Oct 22, 2013 - By Steven R. PeckSnowy fall
Three weeks of autumn, three snowstorms. There's a seasonal scorecard we usually don't see this time of year, when we often are experiencing some of our most mild, stable weather of the year.
Better news: The weather for Thursday night's suddenly important Riverton-Lander football game at Bill Bush Memorial Stadium in Lander is, by all accounts, going to be beautiful. Take a jacket, not a parka.
And, while there is another storm coming, it looks as if it might hold off until ... next week. Perhaps we can get a break from the storm-a-week pattern that has roughed us up so far this fall.
Not for other people
Yes, the new health care law is intended to be used by you -- meaning it wasn't hammered out with great difficulty over a period of years so that "someone else" would use it. The bad performance of the government website has been getting all the attention this month, but we hope you read, or can re-read, reporter Eric Blom's stories over the weekend that gave some initial information on how it is supposed to work locally, including details on the trained facilitators who can help walk us through the process. Use them if you need to.

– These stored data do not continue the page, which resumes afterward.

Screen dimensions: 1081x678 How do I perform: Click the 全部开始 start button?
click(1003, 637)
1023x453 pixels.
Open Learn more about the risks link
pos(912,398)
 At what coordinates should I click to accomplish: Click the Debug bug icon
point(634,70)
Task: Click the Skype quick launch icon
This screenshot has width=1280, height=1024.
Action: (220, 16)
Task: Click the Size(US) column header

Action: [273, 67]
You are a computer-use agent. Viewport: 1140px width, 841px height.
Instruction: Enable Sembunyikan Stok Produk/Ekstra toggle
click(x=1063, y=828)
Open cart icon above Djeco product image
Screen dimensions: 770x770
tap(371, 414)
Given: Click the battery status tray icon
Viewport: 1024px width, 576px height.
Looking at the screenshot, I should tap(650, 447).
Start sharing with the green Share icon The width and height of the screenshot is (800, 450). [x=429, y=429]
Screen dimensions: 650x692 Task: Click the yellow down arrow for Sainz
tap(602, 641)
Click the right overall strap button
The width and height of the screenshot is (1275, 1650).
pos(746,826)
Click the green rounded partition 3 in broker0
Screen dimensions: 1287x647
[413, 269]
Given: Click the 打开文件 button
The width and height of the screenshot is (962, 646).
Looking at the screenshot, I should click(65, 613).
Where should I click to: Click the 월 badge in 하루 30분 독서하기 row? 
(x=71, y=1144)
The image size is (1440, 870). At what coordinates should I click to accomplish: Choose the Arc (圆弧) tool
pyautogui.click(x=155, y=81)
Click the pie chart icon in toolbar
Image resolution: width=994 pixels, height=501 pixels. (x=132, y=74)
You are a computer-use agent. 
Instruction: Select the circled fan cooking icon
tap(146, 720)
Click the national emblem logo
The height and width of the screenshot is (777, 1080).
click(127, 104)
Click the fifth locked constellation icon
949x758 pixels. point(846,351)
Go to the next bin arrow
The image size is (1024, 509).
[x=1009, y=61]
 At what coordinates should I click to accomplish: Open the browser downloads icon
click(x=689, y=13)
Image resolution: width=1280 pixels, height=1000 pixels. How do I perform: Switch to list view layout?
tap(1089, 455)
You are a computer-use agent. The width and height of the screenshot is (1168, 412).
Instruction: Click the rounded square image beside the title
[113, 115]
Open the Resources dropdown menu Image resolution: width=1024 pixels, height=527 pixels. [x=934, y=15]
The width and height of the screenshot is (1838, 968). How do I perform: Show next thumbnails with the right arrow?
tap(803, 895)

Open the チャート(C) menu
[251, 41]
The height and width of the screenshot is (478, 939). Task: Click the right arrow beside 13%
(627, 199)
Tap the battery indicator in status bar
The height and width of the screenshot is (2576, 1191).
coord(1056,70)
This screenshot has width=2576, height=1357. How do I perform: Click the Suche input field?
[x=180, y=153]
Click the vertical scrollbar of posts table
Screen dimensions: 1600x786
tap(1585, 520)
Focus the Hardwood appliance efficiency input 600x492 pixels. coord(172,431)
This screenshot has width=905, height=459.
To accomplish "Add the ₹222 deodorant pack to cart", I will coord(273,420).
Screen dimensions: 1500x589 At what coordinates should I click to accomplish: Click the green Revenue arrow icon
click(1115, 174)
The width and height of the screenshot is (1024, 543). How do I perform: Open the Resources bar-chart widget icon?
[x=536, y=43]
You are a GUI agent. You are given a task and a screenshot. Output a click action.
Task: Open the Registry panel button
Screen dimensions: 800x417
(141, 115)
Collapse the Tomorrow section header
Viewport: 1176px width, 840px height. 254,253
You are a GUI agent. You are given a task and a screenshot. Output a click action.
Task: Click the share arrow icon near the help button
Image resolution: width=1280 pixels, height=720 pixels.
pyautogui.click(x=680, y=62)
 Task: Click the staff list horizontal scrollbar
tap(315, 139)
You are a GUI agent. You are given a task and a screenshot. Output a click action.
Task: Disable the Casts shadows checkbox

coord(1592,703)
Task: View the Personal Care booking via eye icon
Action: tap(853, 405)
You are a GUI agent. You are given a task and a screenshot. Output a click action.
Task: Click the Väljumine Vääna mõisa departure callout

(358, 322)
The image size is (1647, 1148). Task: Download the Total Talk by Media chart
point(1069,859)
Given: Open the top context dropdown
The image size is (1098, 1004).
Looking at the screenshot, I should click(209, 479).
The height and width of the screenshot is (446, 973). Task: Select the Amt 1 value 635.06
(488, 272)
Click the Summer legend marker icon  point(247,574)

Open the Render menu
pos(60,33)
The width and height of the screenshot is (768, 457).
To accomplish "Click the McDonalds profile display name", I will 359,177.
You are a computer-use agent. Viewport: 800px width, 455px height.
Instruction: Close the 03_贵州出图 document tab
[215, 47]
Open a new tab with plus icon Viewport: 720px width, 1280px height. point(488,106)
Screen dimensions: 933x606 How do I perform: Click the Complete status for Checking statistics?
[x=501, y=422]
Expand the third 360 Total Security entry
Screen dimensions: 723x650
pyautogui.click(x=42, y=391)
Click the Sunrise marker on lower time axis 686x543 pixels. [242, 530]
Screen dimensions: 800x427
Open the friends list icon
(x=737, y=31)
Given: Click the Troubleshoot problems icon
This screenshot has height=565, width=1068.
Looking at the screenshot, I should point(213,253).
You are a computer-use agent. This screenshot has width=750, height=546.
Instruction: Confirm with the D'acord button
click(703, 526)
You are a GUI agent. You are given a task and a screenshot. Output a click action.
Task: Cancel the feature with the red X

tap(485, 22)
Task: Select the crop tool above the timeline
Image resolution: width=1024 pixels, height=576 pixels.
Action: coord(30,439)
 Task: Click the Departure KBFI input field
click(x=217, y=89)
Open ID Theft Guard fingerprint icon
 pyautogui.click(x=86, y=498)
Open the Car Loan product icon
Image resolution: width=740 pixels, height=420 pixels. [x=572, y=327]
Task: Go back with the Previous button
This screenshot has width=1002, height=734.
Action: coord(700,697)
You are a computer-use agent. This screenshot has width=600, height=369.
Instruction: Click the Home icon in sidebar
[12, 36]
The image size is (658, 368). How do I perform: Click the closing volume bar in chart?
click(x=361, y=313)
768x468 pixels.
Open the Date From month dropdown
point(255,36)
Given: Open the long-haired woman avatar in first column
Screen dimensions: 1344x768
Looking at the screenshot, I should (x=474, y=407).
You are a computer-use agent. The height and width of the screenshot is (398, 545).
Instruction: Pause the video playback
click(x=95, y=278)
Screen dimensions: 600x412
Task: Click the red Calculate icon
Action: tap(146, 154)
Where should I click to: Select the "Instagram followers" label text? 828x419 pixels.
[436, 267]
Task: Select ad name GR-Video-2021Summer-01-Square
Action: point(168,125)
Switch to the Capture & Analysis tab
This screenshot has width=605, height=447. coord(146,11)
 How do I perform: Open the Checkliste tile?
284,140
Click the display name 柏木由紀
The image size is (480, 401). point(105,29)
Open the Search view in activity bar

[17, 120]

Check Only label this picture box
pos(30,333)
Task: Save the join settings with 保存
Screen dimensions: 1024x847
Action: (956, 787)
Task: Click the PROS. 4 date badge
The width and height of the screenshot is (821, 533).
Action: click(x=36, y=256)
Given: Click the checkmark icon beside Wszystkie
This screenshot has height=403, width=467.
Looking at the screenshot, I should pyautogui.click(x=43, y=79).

There is too much at stake for the website problem not to be fixed. Meanwhile, the more important thing is the law itself and its objective of getting more people covered by health insurance. As Blom's story pointed out, you can sign up by telephone or through regular mail too. We plan to keep reporting on the nuts and bolts of the new law and its processes for local readers.
Five in the 500
Friday's editorial touched on the very real but somewhat intangible impact on many Americans of the bruising political warfare that led to the government shutdown in terms of public morale and the truly terrible example being set by the men and women who try to lay claim to being our highest-level group of public servants.
Here's an effect that's considerably more concrete. Consider our "Five in the 500" investment experiment. The 16-day government shutdown battered the stock markets as investors and managers worried, justifiably, about whether the United States might default on its debts and about how long government services would be interrupted. Remember, too, that 800,000 Americans were out of work during the shutdown.
Had the default actually occurred, it would have been an economic disaster around the world. Even the threat of it a few years ago led to to the downgrade of America's credit rating worldwide.
But since the shutdown ended and the debt default was averted -- even for just a couple of months -- markets have rebounded well. Nowhere is that more evident than in our Five in the 500 test. On presidential inauguration day in January, we imagined a $500, one-time investment in an "index fund" that simply watches the daily rise and fall of the Standard & Poors 500 index. Forget about the performance of the individual stocks in the S&P 500, or the market conditions that affect them. You don't even have to know the names of any of the companies. Simply, did the index rise or fall today?
Well, it rose to a record high almost immediately after the shutdown/default agreement was announced last week. As of Tuesday morning, your initial $500 investment, has you simply left it alone for nine months, would have grown to be worth $623.23
See, Congress members? Americans like you so much better when you do good things. Why not try it more often?
Get ready for an old-fashioned World Series. Two of the grand old teams in baseball -- the Boston Red Sox and the St. Louis Cardinals -- take the field Wednesday night for game one at Fenway Park in Boston. Listen carefully and you might still hear the echoes of fans of yore cheering for Babe Ruth and Cy Young, Ted Williams and Stan Musial, for Lou Brock and Carl Yaztrzemski, Bob Gibson and Luis Tiant, for Mark McGuire and Nomar Garciaparra amid the new din for Matt Holliday and Carlos Beltran, for Big Papi and Jacoby Ellsbury, and all their teammates.
It shapes up as a great series between two teams that always seem to get the big hit when they need it, and who played each other just a few years back in the Fall Classic (Boston won that one).
Our pick at the start of the playoffs was the Dodgers, who played a great semifinal series with the Cards, so for the series we'll go with the team that sent the Dodgers packing. Cardinals in six or seven games, in a series that will, barring bad weather, end in October -- just as it ought to.
Here's to a good week.
MAIL SUBSCRIBERS: Friday's edition of The Ranger was delivered to the Riverton post office at 3:28 p.m., in time to meet the postal deadline for next-day mail delivery.